Fig. 4: The sGC–PRKG pathway is activated in MFS and in NO-donor-treated mice.
From: Aortic disease in Marfan syndrome is caused by overactivation of sGC-PRKG signaling by NO

a Plasma cGMP in 12–13-week-old untreated WT mice (−) (n = 14), MFS mice (n = 13), and WT mice treated with 50 mg/kg/day ISMN for 7 d (n = 20). b Plasma cGMP in untreated WT mice (Control) (n = 4) and WT mice treated with 5 mg/kg/day DetaNO for 2 d (n = 10). c Representative images of pVASP-S239 immunofluorescence (red), elastin autofluorescence (green), and DAPI-stained nuclei (blue). d Quantification of pVASP-S239 immunofluorescence in aortic sections from 12-week-old untreated WT mice (−) (n = 9), MFS mice (n = 9), and WT mice treated with 50 mg/kg/day ISMN for 7 d (n = 10) or 28 d (n = 5).
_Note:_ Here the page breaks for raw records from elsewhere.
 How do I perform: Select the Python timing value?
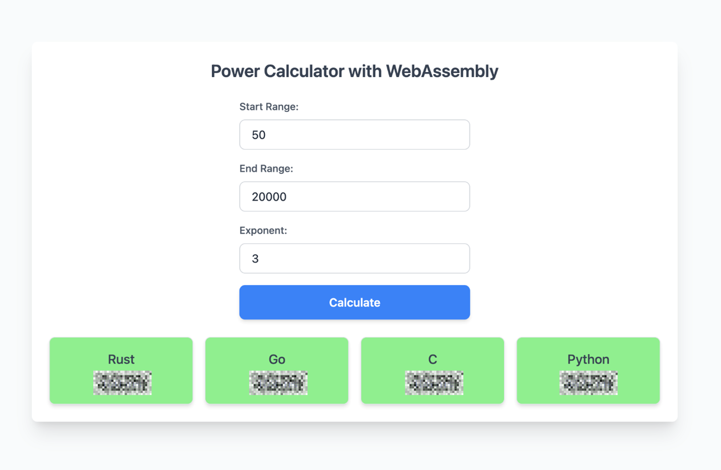click(x=588, y=383)
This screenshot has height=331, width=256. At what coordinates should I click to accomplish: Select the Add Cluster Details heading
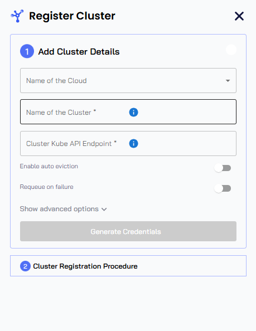tap(79, 52)
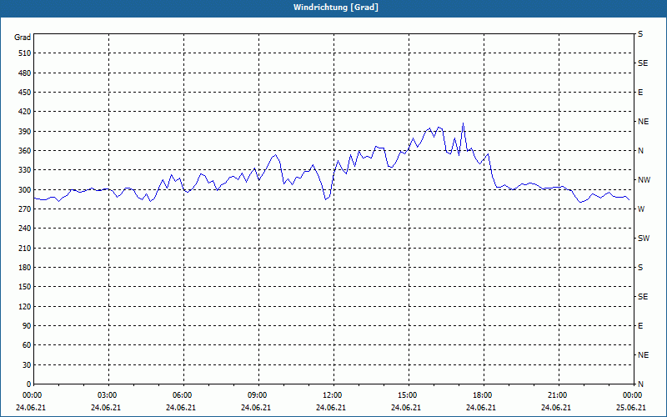Click the Windrichtung [Grad] title bar

coord(334,8)
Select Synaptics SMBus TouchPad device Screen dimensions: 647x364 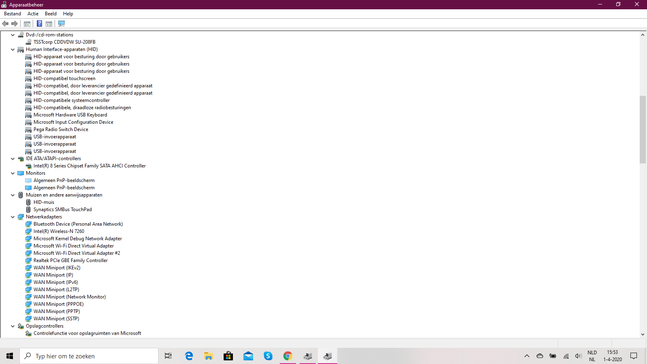pos(62,210)
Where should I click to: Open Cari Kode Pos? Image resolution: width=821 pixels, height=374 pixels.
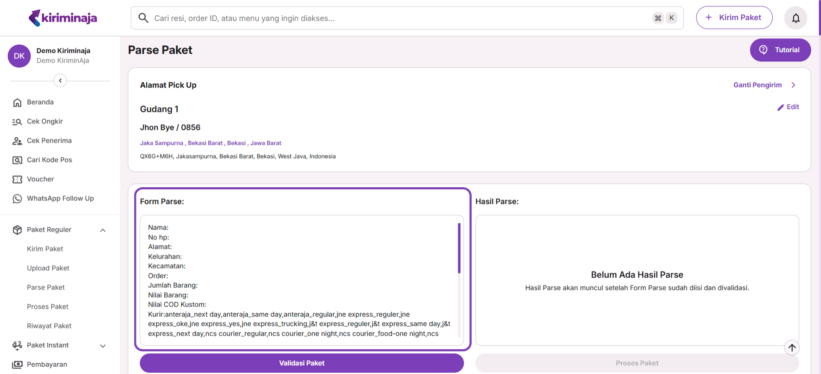[x=49, y=160]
IgG staining served as a negative control. Scale bar, 50 µm. a, b, d Data are shown relative to untreated WT mice as mean ± s.e.m. Data points denote individual mice. Differences were analyzed by a, d one-way ANOVA with Dunnett’s post-hoc test or b unpaired two-tailed t-test (p-values are shown). Source data are provided in the Source Data file.